» **What needs to be done**
Please set down exactly the lines from the one containing "The width and height of the screenshot is (1049, 654)." through the last line of the records below, both included, with no pictures.

» **Material provided**

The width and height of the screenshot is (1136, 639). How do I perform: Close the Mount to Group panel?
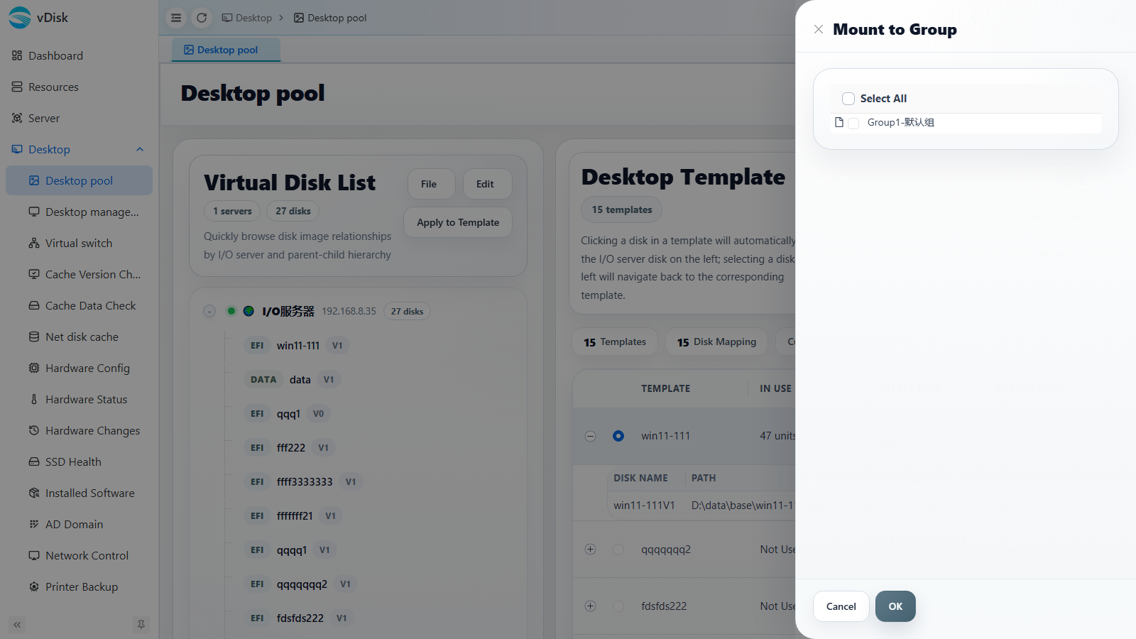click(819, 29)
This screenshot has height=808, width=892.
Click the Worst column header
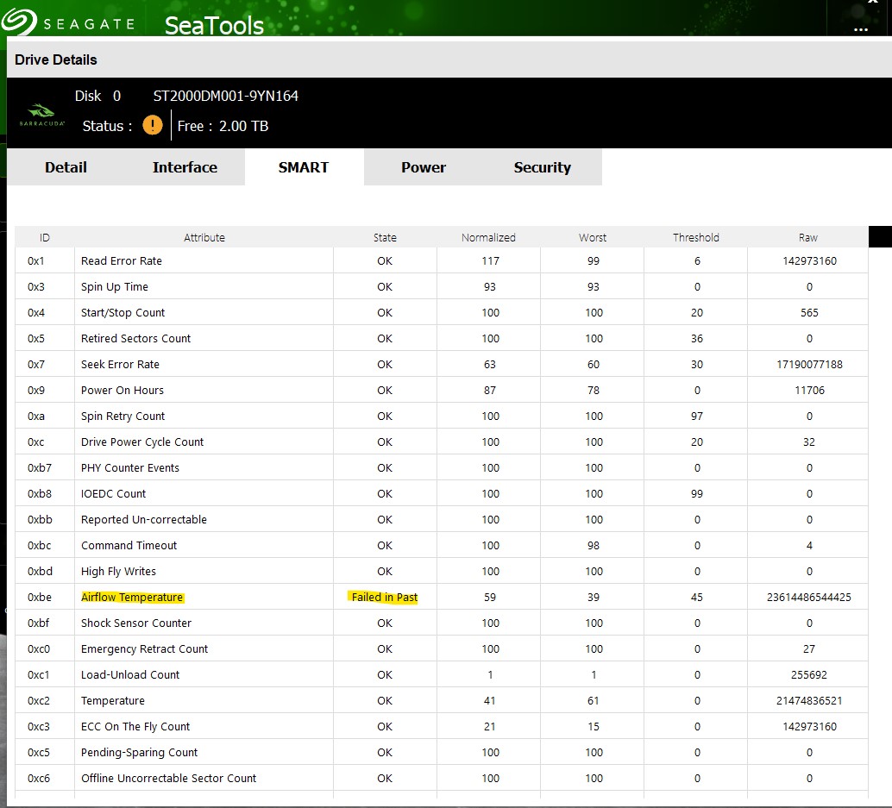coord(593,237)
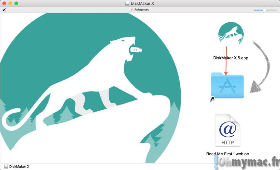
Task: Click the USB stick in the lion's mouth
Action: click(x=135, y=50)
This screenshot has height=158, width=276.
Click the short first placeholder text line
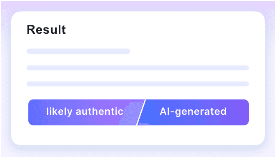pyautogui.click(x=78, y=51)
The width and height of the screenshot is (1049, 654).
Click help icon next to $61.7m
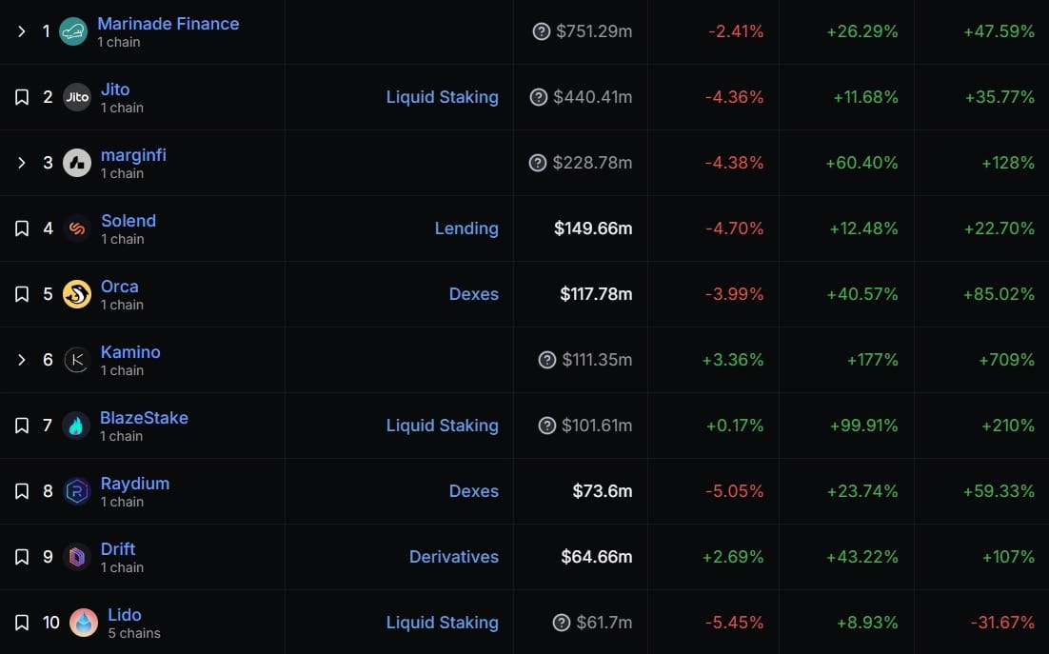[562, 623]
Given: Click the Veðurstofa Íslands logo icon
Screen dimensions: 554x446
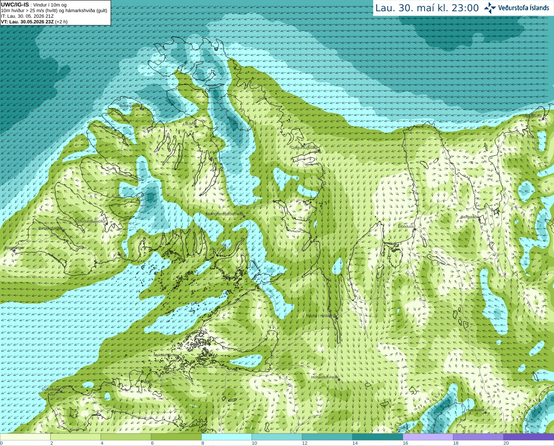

» **Exercise result**
The width and height of the screenshot is (1049, 654).
Click help icon next to $61.7m
[562, 623]
Given: Click the Veðurstofa Íslands logo icon
Screen dimensions: 554x446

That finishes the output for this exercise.